Think of two trapeze artists. One of them will be caught by the other - but only if they jump at the right moment. If they jump when they are too far apart, then that artist will fall. If the artist jumps when they are too close, they are likely to collide.

You're going to explore this effect of overlap between actin and myosin in the muscle on the amount of useful force (active force) that the muscle can produce.

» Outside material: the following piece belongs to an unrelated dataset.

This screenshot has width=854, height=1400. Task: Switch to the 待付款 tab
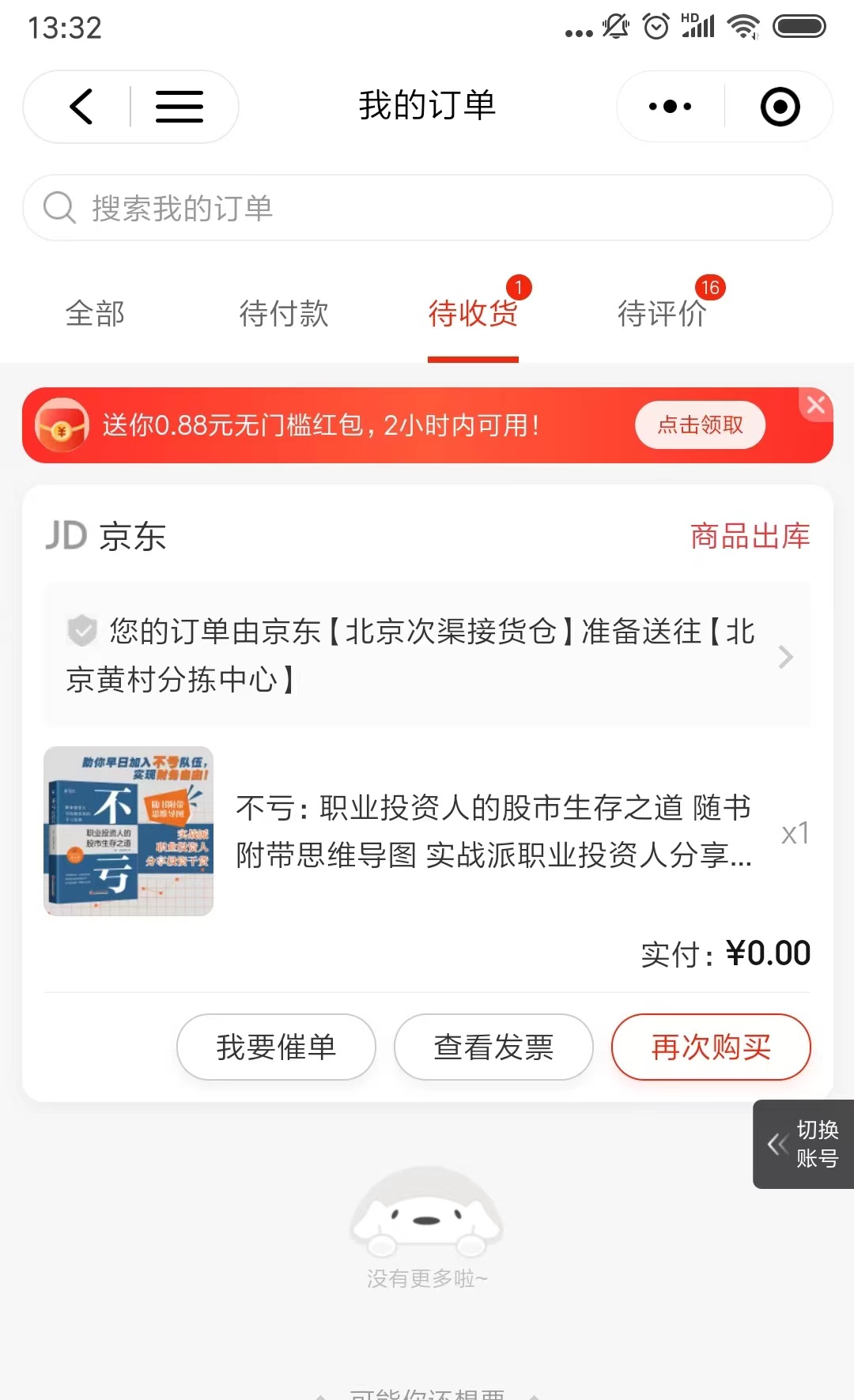pyautogui.click(x=284, y=314)
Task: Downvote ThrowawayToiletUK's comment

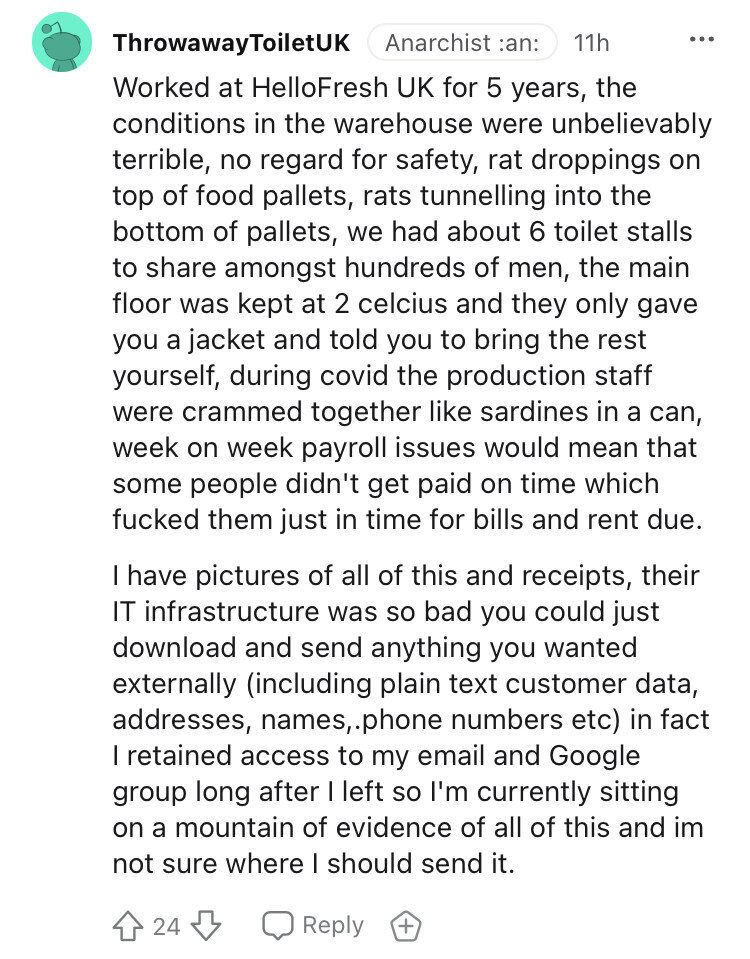Action: pos(205,926)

0:00 One way in which we can change the amount of force that a muscle generates is by changing its length. Now, as soon as I said that you would've realised immediately that's a theoretical issue only, because after all you can't rip your muscle off, stretch it out, stick it back on in the same place and expect it to work.

0:18 However, the data that you will get while you do this experiment requires you to understand the physiology very well to interpret. So although this is purely a theoretical mechanism, it has great educational value in making you think about the underlying physiology.

0:36 And so one of the experiments you will be doing is what's known as the length-tension curve. In essence what you will do is stretch the muscle, apply an electrical stimulus to it, and record the response; the muscle force or muscle tension generated when the electrical stimulus makes the muscle contract.

0:59 You'll find that in fact, that force consists of two components:

1:05 One component is what is known as active tension . Active tension is the tension or force that's useful in doing work. It's the force or tension generated by the interaction of actin and myosin .

1:20 You will recall from the lectures that actin and myosin are found as thick and thin filaments in the sarcomere. When you stretch or compress a muscle, what you're doing is changing the amount of overlap between the thick and thin filaments.

1:36 You may pull the muscle apart so much that the thick and thin filaments do not overlap. In which case, when you apply electrical simulus, they can't interact, and therefore no tension will be generated.

1:49 At the other extreme, you can cause the muscle to compress so much, that the thick and thin filaments interfere with eachother, and now when you stimulate the muscle you will get very little tension. In other words, there's going to be some optimal position where the overlap between the thick and thin filaments allows for the best interaction between the actin and myosin, and then you get the greatest amount of tension that will be produced.

2:16 So that active tension will vary in a very systematic order. I'm going to draw a diagram of it, and this is the sort of data you should expect to see with the active tension.

2:30 So you have a plot of muscle length in millimeters, versus tension.

2:41 Now for active tension, as I've just indicated, you would expect to see that if the muscle is very highly compressed, there's very little active tension that's generated. In contrast, equally if the muscle has been stretched too much, there's very little tension that's generated.

2:57 So you should expect to see something like this bell-shaped curve, where there is some particular optimal muscle length, where you get the greatest amount of active tension.

3:16 And this is the tension that is useful for carrying out work, because it's the tension that can be used to move things.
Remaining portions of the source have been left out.